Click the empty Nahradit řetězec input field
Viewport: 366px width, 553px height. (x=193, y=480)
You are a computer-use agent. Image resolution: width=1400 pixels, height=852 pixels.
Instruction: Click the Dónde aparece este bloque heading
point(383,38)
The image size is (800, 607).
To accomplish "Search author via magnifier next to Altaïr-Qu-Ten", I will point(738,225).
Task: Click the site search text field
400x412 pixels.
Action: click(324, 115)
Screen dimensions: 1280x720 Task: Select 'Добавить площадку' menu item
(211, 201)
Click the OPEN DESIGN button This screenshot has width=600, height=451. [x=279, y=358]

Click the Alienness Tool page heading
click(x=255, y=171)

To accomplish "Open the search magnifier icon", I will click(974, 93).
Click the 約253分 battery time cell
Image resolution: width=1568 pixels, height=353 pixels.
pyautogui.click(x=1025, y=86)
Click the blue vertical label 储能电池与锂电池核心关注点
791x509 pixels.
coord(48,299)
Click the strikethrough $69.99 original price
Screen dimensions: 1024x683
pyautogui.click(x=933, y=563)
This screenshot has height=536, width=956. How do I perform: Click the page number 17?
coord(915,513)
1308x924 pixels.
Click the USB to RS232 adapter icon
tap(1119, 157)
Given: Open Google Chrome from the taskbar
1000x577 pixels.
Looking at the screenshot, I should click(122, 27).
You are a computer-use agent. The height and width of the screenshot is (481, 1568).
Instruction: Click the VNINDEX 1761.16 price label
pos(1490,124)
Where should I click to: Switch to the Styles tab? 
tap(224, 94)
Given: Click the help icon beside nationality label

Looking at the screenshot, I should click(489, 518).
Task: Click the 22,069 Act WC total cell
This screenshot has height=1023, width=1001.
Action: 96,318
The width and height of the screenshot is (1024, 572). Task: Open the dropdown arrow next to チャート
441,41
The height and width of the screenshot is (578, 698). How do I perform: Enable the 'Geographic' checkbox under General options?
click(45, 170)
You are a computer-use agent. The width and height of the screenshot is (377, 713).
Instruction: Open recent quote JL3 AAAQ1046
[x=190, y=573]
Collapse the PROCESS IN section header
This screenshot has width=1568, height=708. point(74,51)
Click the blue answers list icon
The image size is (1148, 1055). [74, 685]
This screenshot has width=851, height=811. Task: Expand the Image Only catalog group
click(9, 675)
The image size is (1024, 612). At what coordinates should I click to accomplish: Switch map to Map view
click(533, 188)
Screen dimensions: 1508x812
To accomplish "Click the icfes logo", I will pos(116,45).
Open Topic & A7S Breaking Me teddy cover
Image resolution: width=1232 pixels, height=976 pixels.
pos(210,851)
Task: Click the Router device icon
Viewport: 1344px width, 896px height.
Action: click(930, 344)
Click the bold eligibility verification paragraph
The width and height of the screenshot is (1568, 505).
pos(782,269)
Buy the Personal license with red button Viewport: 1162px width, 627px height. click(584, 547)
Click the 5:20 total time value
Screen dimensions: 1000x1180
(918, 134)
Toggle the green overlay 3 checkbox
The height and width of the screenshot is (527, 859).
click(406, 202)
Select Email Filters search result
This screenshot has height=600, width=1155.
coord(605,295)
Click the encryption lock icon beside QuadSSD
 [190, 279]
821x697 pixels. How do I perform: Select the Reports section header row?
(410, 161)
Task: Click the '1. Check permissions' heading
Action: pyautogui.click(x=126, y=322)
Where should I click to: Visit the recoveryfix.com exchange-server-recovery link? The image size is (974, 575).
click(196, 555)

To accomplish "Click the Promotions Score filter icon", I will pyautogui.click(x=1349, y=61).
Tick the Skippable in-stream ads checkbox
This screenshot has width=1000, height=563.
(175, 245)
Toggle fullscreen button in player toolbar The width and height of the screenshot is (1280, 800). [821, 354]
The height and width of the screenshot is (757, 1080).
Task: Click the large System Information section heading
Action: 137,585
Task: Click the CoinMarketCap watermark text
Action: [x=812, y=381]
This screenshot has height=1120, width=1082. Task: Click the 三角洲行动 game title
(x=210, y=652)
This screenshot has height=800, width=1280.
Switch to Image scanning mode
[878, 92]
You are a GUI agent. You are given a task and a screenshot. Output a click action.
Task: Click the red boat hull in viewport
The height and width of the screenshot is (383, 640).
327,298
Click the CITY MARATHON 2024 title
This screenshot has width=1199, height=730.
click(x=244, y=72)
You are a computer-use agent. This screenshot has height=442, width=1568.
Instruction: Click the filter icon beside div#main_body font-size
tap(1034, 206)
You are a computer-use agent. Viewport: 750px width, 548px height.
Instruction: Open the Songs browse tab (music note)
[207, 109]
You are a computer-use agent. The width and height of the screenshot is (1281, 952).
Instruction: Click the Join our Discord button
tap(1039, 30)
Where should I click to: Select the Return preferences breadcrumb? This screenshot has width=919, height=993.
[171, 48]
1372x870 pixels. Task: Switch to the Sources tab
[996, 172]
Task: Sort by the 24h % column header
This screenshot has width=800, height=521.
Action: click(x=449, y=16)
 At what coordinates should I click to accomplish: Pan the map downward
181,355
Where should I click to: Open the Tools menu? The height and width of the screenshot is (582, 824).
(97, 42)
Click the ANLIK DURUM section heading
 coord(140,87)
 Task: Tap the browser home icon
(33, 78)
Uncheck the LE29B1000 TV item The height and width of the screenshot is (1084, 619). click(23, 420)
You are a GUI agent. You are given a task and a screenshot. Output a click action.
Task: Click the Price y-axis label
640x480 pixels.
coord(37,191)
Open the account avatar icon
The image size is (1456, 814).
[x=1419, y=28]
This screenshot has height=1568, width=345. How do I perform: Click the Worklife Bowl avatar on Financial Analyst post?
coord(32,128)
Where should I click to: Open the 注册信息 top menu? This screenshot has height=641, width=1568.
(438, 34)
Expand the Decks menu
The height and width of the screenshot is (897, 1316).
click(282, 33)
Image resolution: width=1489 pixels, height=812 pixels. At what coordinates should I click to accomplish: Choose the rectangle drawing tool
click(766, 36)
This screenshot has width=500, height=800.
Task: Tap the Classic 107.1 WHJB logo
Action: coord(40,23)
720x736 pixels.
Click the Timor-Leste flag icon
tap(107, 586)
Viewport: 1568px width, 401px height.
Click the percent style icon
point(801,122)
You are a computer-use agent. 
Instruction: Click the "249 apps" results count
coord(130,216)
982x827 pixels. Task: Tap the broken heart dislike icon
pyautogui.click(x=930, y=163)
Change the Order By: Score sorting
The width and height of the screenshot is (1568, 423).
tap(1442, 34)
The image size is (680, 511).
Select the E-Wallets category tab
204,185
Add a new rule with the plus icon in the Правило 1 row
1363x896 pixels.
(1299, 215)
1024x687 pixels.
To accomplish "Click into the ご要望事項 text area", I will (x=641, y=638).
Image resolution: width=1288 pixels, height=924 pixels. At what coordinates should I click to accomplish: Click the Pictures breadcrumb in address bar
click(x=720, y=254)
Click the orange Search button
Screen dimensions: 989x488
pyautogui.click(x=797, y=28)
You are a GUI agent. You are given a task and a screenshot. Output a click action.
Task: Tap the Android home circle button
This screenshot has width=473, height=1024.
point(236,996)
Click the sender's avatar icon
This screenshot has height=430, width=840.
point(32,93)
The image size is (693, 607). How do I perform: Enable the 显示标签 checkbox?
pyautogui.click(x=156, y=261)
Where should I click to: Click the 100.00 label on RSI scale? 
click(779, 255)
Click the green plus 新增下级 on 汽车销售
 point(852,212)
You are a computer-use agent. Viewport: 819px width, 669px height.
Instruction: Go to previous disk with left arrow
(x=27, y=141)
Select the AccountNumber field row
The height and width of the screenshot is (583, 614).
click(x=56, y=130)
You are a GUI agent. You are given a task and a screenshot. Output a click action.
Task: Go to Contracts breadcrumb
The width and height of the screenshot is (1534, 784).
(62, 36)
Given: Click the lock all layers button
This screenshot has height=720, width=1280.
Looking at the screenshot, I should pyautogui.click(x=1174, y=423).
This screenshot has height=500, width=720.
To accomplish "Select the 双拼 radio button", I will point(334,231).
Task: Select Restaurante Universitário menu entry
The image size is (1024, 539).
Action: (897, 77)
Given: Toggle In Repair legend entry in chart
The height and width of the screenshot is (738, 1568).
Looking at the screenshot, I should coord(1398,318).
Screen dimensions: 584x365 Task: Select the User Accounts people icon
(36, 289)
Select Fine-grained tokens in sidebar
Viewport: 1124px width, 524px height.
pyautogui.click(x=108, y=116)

::::

- _What needs to be done_
All lines carrying the word "magnifier" must be copied from the data above.

- _Reply to the task_
To accomplish "Search author via magnifier next to Altaïr-Qu-Ten", I will point(738,225).
To accomplish "Open the search magnifier icon", I will click(974, 93).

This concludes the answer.